« Redonner ses titres de noblesse à l'astrologie, enseigner cet art à la Sorbonne :  voilà pour quoi je lutte ! »
(source : "Mes combats", site E. Tessier)

   


La sociologie, astrologie des sciences sociales.
Jean Copans

Jean Copans, (ancien président de la section 19 (sociologie-démographie) du CNU, est professeur de sociologie à l'université René-Descartes - paris V). Le Monde, 2 mai 2001.

ADAME TEISSIER, astrologue de métier et fort réputée, paraît-il, dans son domaine, a donc soutenu une thèse de doctorat mention sociologie dans mon université (René-Descartes-Paris-V), sous la direction d'un collègue de mon département de sciences sociales, le professeur Michel Maffesoli. Mais cette soutenance, qui a déjà fait par deux fois la " une " du Monde, est-elle bien le scandale que dénoncent Roger Establet et Christian Baudelot (votre page Débats du 18avril)?

 C'est une " thèse " d'astrologie et non de sociologie. Mais toutes les thèses de sociologie (d'histoire, de biologie, etc.) sont-elles bien des thèses de sociologie (d'histoire, de biologie, etc.) ?

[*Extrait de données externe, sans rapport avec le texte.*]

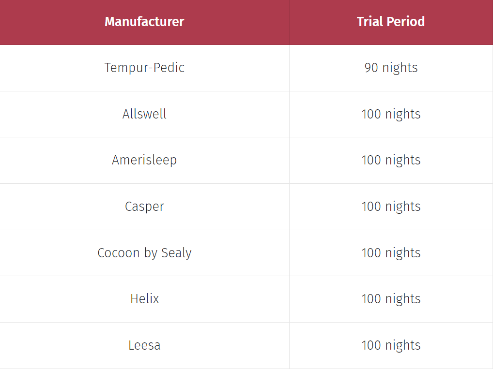Click the word Sealy in the table
Screen dimensions: 493x369
(176, 253)
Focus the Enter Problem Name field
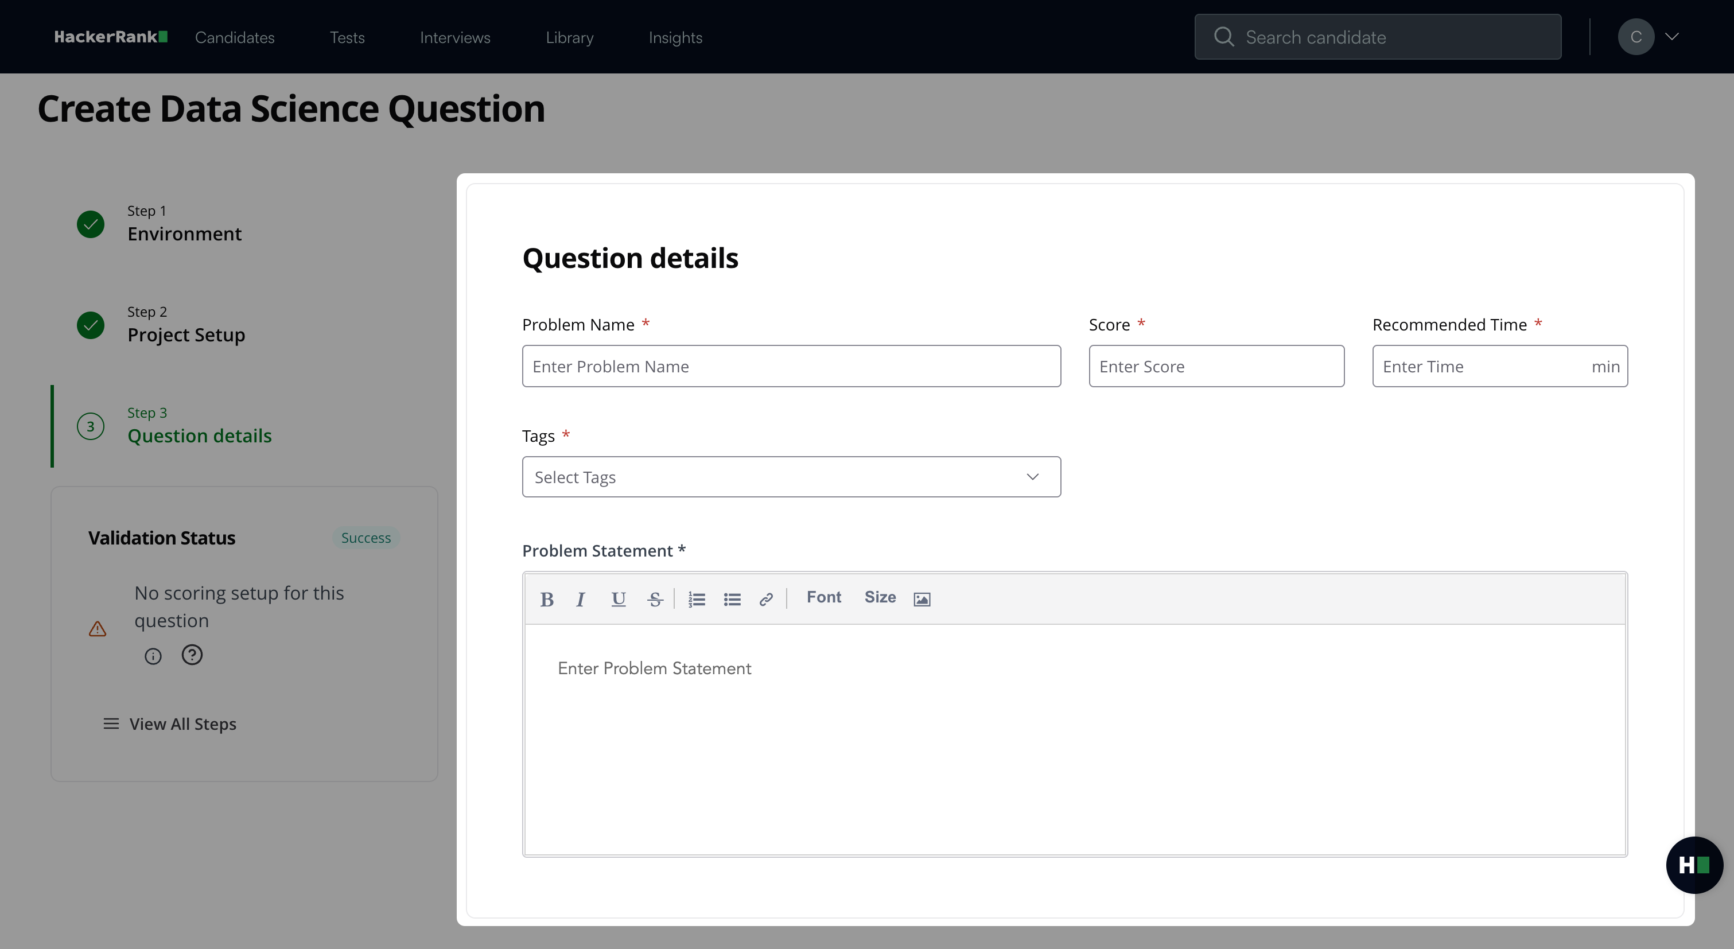Image resolution: width=1734 pixels, height=949 pixels. point(791,366)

 La thèse est-elle bien le meilleur médium de l'initiation à la démonstration scientifique professionnelle ? Dans les sciences de la vie et de la matière, ce n'est pas le cas. Pourquoi tant défendre la thèse en sociologie ? En l'absence d'enquête de sociologie de la connaissance, justement, le doute me saisit (et il m'a saisi sur ce point depuis fort longtemps). D'autant que mes collègues critiques ne l'ont pas lue et que l'astrologie vue de l'intérieur a peut-être au moins valeur d'un témoignage de première main. N'y a-t-il pas des affaires bien plus scandaleuses, où la vigilance sociologique est, depuis longtemps, en défaut ? Trois chantiers pourraient mobiliser plus utilement mes collègues.

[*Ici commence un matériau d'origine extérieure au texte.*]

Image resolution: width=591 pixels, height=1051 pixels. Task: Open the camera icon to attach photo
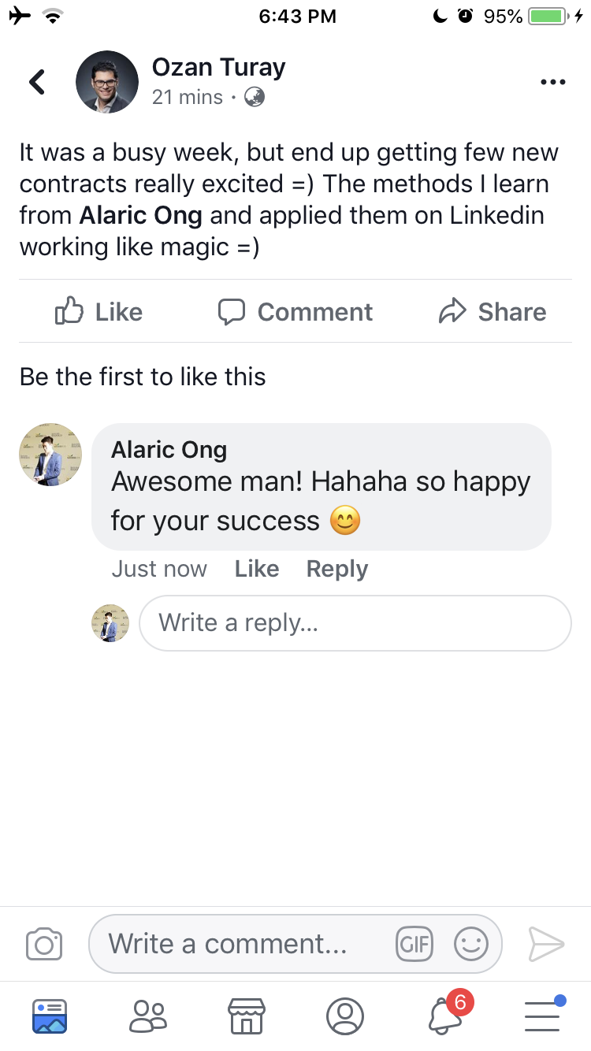(44, 943)
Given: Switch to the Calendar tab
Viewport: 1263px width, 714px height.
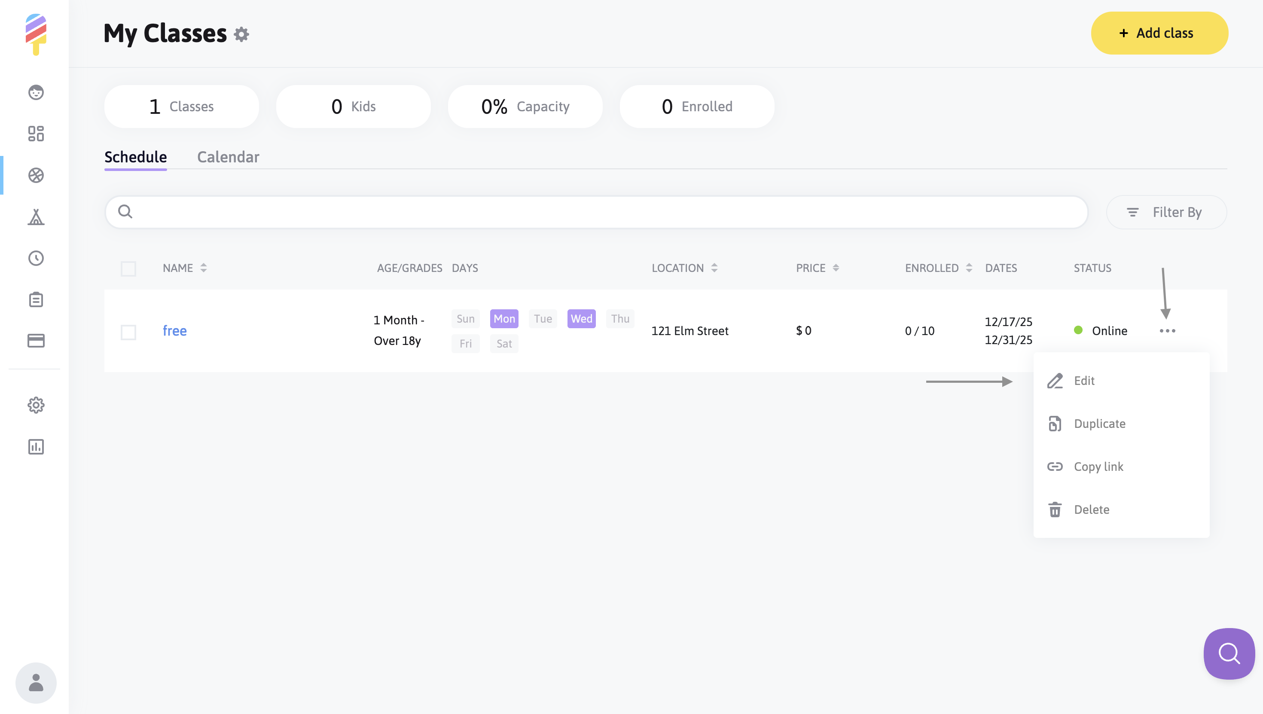Looking at the screenshot, I should coord(228,157).
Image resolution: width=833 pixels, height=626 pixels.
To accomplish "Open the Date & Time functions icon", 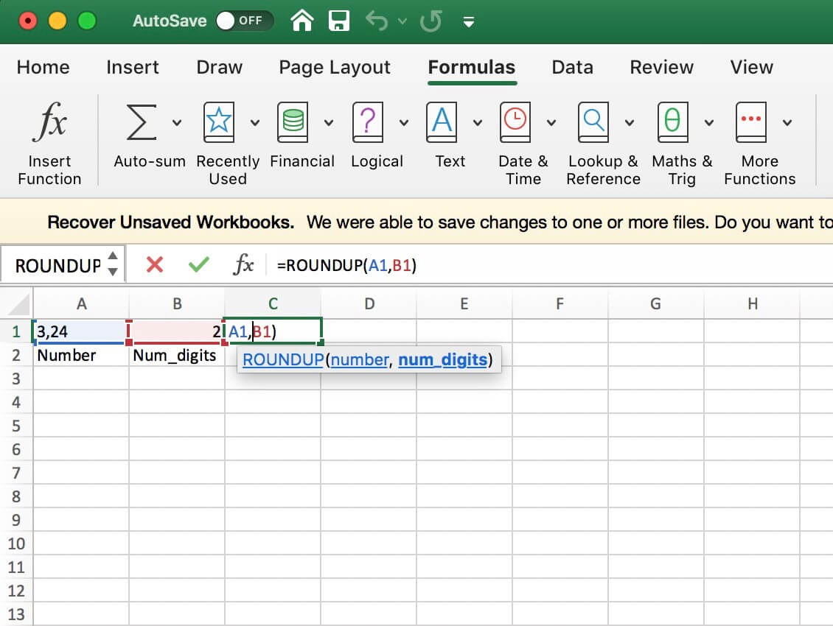I will coord(515,122).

 Le premier point porte sur le droit et le devoir de la critique théorique et méthodologique. M. Maffesoli dirige des thèses, des revues et des publications. Il écrit beaucoup et ses œuvres sont en livre de poche (comme ceux de ses deux critiques). Si scandale il y avait, il serait plutôt dans ce silence des critiques de fond, silence bien français qui veut qu'il y ait fort peu de " lettre à l'éditeur " ou de compte rendu polémique dans nos périodiques sociologiques.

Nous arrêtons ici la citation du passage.